Bergamo, cronico il 50% dei malati

Calcinate ospedale «intermedio»

Mara Azzi e Mario Mantovani
(Foto by Bedolis Foto)

L’asse della sanità lombarda sarà il territorio. Territorio, cronicità, attenzione ai bisogni della popolazione lombarda: è questo il «mantra-guida» per il rinnovo del sistema socio-sanitario in gestazione al Pirellone, già anticipato nelle Regole di sistema per il 2014.

«In realtà sono gli stessi numeri dell’attuale sistema, uniti alle realtà demografiche locali e all’incidenza delle patologie e dei bisogni a dirci verso quale direzione ci si deve muovere», ha affermato Mara Azzi, direttore generale dell’Asl al convegno organizzato per fare il punto della situazione.

«L’attuale legge ha dei pilastri che non vanno toccati, la libertà di scelta del paziente, la coesistenza, a pari valore, di pubblico e privato. Ma ha bisogno di una revisione – ha illustrato l’assessore regionale alla Salute Mario Mantovani – . Sono cambiate le malattie, siamo cambiati noi. E questo sistema così com’è va rimodellato su quanto emerge dal territorio».

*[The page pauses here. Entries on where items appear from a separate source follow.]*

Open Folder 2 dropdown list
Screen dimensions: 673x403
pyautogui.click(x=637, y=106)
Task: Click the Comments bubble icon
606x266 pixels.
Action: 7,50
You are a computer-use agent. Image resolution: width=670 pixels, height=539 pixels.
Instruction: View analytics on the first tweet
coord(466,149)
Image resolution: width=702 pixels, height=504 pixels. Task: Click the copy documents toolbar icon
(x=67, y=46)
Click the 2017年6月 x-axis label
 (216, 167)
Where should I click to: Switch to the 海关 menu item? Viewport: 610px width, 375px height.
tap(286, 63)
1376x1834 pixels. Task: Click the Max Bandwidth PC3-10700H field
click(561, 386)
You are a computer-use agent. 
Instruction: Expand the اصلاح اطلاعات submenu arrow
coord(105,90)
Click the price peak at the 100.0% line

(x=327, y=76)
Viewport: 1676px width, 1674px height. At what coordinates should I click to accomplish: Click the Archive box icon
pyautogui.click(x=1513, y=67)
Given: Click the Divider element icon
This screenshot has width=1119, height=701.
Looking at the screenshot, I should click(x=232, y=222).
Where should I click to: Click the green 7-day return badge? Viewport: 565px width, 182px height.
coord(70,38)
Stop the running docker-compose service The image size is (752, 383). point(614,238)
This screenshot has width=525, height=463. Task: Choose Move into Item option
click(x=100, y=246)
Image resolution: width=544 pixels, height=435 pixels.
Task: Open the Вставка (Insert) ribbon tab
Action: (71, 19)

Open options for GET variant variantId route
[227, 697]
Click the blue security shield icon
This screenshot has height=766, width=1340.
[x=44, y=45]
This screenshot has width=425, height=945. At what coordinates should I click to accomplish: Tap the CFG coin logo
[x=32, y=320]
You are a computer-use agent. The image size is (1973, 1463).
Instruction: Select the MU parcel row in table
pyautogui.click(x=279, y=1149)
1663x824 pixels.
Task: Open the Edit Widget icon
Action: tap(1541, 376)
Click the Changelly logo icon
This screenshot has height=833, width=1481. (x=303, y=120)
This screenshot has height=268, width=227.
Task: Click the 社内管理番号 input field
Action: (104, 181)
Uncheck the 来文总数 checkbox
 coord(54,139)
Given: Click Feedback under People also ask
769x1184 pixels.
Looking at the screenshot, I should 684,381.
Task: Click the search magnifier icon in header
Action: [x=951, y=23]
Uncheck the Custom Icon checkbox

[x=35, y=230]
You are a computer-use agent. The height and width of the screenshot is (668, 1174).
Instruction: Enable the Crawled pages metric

Se la metà della popolazione bergamasca ha una patologia cronica è a questa che bisogna dare risposte. E su questo punterà la Regione: meno ospedalizzazione, in parallelo a un ruolo riconosciuto ai grandi ospedali di alta specialità per le acuzie complesse, come hub, e una presa in carico del malato cronico sul territorio con ospedali per cure intermedie, dove far intervenire anche i medici di medicina generale. La Regione è già partita, con investimenti per presidi ospedalieri territoriali a Vaprio , a Morbegno. Per Bergamo il candidato del Pirellone è l’ospedale di Calcinate.